• Consigne 1
Dans l'article sur les incendies du Gard, vers quelle heure les sapeurs-pompiers retournent-ils à Générac pour le nouvel incendie ?

FAIT DU JOUR Récit d’une journée tragique sur le front des incendies
Depuis le début de l’été, le Gard connaît une saison de feux de forêts particulièrement intense. Si jusqu’ici les dégâts n’étaient que matériels, hier le pilote d’un avion bombardier d’eau Tracker a péri lors d’un crash alors qu’il luttait contre les flammes à Générac. Récit d’une journée tragique.
On dit que la foudre ne tombe jamais deux fois au même endroit. Pourtant, en une semaine, la paisible commune de Générac, dans les Costières au sud de Nîmes, a connu deux feux de forêts particulièrement graves : près de 500 hectares partis en fumée mercredi, à cause d’un incendie criminel, d’après les premiers éléments de l’enquête, et un deuxième, non loin du premier, ce vendredi. Ce feu, qui était toujours en cours à l’heure tardive où nous écrivions ces lignes et qui avait détruit plus 300 hectares, s’est déclaré hier en début d’après-midi.
Il est environ 14 heures quand les sapeurs-pompiers retournent à Générac, pour un nouvel incendie parti encore une fois de la route départementale 14. Pas aidés par le vent, les pompiers se retrouvent rapidement face à un feu une nouvelle fois virulent, qui progresse dangereusement vers la route de Franquevaux. Au même moment, les soldats du feu sont aussi engagés sur dix départs de feu en tout dans le département, dont deux autres fronts importants, à Montignargues, où 11 hectares sont alors en train de brûler, et à Vauvert, où 170 hectares avaient brûlé hier soir.

Entrées sur les coordonnées cibles:
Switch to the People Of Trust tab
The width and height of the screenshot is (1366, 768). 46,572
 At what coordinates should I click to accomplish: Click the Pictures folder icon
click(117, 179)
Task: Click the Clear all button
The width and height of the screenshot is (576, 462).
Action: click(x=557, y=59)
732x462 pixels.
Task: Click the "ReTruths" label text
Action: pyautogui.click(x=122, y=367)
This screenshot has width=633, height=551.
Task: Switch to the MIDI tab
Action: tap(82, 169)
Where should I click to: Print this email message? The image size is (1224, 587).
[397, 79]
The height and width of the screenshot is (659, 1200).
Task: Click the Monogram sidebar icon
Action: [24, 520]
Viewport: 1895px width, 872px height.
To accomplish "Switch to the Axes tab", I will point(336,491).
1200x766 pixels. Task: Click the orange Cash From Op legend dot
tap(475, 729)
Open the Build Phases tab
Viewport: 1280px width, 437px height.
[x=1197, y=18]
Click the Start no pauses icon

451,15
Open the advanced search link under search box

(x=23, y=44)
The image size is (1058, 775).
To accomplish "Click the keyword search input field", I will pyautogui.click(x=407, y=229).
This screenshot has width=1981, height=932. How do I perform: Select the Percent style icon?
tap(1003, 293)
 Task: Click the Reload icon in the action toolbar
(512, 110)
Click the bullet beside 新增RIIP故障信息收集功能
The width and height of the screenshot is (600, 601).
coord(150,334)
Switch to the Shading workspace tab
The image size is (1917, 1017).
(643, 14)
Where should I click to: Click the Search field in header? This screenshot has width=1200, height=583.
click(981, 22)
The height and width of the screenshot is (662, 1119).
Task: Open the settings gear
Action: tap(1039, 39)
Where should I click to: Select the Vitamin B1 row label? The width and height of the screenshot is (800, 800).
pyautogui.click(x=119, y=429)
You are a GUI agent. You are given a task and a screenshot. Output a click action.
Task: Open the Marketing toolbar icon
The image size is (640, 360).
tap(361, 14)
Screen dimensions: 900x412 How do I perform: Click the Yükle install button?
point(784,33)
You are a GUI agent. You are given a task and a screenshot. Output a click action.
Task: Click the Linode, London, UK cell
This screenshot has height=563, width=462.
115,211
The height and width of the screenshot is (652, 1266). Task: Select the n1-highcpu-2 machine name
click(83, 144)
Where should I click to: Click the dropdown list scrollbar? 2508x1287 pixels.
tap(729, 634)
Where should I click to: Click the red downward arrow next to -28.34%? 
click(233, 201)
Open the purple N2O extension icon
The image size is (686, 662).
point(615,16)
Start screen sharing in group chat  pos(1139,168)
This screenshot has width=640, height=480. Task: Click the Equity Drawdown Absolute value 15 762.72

• Consigne 2
Renvoyez telles quelles les lignes des entrées sur les coordonnées, en commençant par celle qui contient « Task: Click the Reload » et en terminant par celle qui contient « tap(361, 14) », ces deux lignes comprises.

• Réponse attendue 1
Vers 14 heures.

• Réponse attendue 2
 Task: Click the Reload icon in the action toolbar
(512, 110)
Click the bullet beside 新增RIIP故障信息收集功能
The width and height of the screenshot is (600, 601).
coord(150,334)
Switch to the Shading workspace tab
The image size is (1917, 1017).
(643, 14)
Where should I click to: Click the Search field in header? This screenshot has width=1200, height=583.
click(981, 22)
The height and width of the screenshot is (662, 1119).
Task: Open the settings gear
Action: tap(1039, 39)
Where should I click to: Select the Vitamin B1 row label? The width and height of the screenshot is (800, 800).
pyautogui.click(x=119, y=429)
You are a GUI agent. You are given a task and a screenshot. Output a click action.
Task: Open the Marketing toolbar icon
The image size is (640, 360).
tap(361, 14)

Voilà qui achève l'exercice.